> Material provided:
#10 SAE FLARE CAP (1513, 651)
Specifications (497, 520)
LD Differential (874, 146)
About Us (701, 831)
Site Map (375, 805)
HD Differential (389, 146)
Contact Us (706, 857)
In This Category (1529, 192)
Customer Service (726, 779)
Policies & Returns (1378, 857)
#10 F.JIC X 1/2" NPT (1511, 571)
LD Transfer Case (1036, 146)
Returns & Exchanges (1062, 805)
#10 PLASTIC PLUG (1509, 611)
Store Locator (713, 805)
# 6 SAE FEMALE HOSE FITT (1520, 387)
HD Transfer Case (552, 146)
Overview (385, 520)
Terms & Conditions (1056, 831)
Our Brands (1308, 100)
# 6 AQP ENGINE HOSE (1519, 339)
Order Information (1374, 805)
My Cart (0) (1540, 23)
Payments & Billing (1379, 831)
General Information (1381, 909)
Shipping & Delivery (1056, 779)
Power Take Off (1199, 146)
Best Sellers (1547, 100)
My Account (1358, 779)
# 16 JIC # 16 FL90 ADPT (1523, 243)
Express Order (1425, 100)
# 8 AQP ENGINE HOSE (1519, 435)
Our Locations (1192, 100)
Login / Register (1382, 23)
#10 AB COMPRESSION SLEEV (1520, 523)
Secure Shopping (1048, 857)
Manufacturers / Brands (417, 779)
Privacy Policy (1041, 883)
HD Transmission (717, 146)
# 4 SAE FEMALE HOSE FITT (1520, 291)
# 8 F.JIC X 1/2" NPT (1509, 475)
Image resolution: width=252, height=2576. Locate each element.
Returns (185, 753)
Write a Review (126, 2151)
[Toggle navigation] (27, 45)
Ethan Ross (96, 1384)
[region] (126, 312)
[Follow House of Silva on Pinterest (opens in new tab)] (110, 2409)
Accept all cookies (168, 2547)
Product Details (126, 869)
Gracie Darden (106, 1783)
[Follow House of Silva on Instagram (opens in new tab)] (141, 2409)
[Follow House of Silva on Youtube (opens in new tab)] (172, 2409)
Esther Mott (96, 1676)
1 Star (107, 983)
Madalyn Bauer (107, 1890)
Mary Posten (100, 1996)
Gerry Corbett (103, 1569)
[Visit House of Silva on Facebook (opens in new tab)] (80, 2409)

> Your assignment: Scan the lines above for the word "opens". Return each one that has it.

> Solution:
[Follow House of Silva on Pinterest (opens in new tab)] (110, 2409)
[Follow House of Silva on Instagram (opens in new tab)] (141, 2409)
[Follow House of Silva on Youtube (opens in new tab)] (172, 2409)
[Visit House of Silva on Facebook (opens in new tab)] (80, 2409)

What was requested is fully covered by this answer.